Exercise
The records that appear below are to be restated word for word.
Recorded information below:
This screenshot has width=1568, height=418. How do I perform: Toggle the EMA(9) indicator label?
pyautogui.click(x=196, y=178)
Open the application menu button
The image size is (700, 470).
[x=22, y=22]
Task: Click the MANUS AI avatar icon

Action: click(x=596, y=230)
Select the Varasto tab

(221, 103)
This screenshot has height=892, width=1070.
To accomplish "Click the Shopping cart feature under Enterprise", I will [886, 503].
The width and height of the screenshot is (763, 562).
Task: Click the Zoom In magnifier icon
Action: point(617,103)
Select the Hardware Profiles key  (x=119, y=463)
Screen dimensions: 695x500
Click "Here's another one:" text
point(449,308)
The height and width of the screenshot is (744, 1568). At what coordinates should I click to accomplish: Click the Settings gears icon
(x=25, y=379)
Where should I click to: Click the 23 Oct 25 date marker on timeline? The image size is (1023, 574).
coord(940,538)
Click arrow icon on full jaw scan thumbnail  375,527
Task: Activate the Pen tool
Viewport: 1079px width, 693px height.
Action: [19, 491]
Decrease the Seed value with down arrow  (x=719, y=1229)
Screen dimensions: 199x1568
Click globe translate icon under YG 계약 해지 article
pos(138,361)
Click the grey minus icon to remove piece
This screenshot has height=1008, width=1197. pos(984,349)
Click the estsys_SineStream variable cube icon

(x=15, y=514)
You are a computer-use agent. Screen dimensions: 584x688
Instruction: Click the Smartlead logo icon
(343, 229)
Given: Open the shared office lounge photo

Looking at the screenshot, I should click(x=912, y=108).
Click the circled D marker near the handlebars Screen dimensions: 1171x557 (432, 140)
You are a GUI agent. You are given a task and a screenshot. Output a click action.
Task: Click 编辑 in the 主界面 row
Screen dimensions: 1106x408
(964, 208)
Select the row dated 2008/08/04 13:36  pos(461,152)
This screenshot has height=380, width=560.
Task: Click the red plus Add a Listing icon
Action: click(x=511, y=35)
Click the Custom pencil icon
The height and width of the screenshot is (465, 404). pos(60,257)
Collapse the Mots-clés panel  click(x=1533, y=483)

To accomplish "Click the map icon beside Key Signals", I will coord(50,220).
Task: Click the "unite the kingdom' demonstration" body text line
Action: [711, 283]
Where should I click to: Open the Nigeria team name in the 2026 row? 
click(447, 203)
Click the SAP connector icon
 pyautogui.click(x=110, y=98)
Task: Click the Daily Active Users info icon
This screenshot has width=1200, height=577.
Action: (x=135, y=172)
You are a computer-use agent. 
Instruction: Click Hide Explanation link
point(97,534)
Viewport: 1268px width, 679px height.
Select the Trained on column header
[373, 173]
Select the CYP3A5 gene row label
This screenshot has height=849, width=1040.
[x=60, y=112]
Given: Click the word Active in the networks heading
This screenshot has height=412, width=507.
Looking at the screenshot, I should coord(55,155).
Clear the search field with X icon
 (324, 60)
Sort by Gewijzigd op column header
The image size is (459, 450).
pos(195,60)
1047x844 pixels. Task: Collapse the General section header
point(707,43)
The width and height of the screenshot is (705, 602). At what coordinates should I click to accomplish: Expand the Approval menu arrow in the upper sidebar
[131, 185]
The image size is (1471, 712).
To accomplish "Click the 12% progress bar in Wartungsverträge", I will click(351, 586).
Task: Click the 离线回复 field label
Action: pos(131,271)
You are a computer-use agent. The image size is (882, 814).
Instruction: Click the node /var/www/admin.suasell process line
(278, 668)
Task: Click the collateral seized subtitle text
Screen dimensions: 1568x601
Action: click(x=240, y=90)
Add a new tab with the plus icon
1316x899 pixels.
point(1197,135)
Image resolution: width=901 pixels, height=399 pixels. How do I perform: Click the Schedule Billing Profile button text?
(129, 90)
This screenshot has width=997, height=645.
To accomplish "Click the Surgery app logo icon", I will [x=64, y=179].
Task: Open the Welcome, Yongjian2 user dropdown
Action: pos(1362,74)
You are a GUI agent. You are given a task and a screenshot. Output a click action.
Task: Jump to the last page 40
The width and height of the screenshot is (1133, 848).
End of Recorded information.
Answer area
This screenshot has width=1568, height=418. How do I perform: Toggle the EMA(9) indicator label?
pyautogui.click(x=196, y=178)
Open the application menu button
The image size is (700, 470).
[x=22, y=22]
Task: Click the MANUS AI avatar icon

Action: click(x=596, y=230)
Select the Varasto tab

(221, 103)
This screenshot has height=892, width=1070.
To accomplish "Click the Shopping cart feature under Enterprise", I will [886, 503].
The width and height of the screenshot is (763, 562).
Task: Click the Zoom In magnifier icon
Action: point(617,103)
Select the Hardware Profiles key  (x=119, y=463)
Screen dimensions: 695x500
Click "Here's another one:" text
point(449,308)
The height and width of the screenshot is (744, 1568). At what coordinates should I click to accomplish: Click the Settings gears icon
(x=25, y=379)
Where should I click to: Click the 23 Oct 25 date marker on timeline? The image size is (1023, 574).
coord(940,538)
Click arrow icon on full jaw scan thumbnail  375,527
Task: Activate the Pen tool
Viewport: 1079px width, 693px height.
Action: [19, 491]
Decrease the Seed value with down arrow  (x=719, y=1229)
Screen dimensions: 199x1568
Click globe translate icon under YG 계약 해지 article
pos(138,361)
Click the grey minus icon to remove piece
This screenshot has height=1008, width=1197. pos(984,349)
Click the estsys_SineStream variable cube icon

(x=15, y=514)
You are a computer-use agent. Screen dimensions: 584x688
Instruction: Click the Smartlead logo icon
(343, 229)
Given: Open the shared office lounge photo

Looking at the screenshot, I should click(x=912, y=108).
Click the circled D marker near the handlebars Screen dimensions: 1171x557 (432, 140)
You are a GUI agent. You are given a task and a screenshot. Output a click action.
Task: Click 编辑 in the 主界面 row
Screen dimensions: 1106x408
(964, 208)
Select the row dated 2008/08/04 13:36  pos(461,152)
This screenshot has height=380, width=560.
Task: Click the red plus Add a Listing icon
Action: click(x=511, y=35)
Click the Custom pencil icon
The height and width of the screenshot is (465, 404). pos(60,257)
Collapse the Mots-clés panel  click(x=1533, y=483)

To accomplish "Click the map icon beside Key Signals", I will coord(50,220).
Task: Click the "unite the kingdom' demonstration" body text line
Action: [711, 283]
Where should I click to: Open the Nigeria team name in the 2026 row? 
click(447, 203)
Click the SAP connector icon
 pyautogui.click(x=110, y=98)
Task: Click the Daily Active Users info icon
This screenshot has width=1200, height=577.
Action: (x=135, y=172)
You are a computer-use agent. 
Instruction: Click Hide Explanation link
point(97,534)
Viewport: 1268px width, 679px height.
Select the Trained on column header
[373, 173]
Select the CYP3A5 gene row label
This screenshot has height=849, width=1040.
[x=60, y=112]
Given: Click the word Active in the networks heading
This screenshot has height=412, width=507.
Looking at the screenshot, I should coord(55,155).
Clear the search field with X icon
 (324, 60)
Sort by Gewijzigd op column header
The image size is (459, 450).
pos(195,60)
1047x844 pixels. Task: Collapse the General section header
point(707,43)
The width and height of the screenshot is (705, 602). At what coordinates should I click to accomplish: Expand the Approval menu arrow in the upper sidebar
[131, 185]
The image size is (1471, 712).
To accomplish "Click the 12% progress bar in Wartungsverträge", I will click(351, 586).
Task: Click the 离线回复 field label
Action: pos(131,271)
You are a computer-use agent. The image size is (882, 814).
Instruction: Click the node /var/www/admin.suasell process line
(278, 668)
Task: Click the collateral seized subtitle text
Screen dimensions: 1568x601
Action: click(x=240, y=90)
Add a new tab with the plus icon
1316x899 pixels.
point(1197,135)
Image resolution: width=901 pixels, height=399 pixels. How do I perform: Click the Schedule Billing Profile button text?
(129, 90)
This screenshot has width=997, height=645.
To accomplish "Click the Surgery app logo icon", I will [x=64, y=179].
Task: Open the Welcome, Yongjian2 user dropdown
Action: pos(1362,74)
You are a GUI agent. You are given a task and a screenshot. Output a click action.
Task: Jump to the last page 40
The width and height of the screenshot is (1133, 848).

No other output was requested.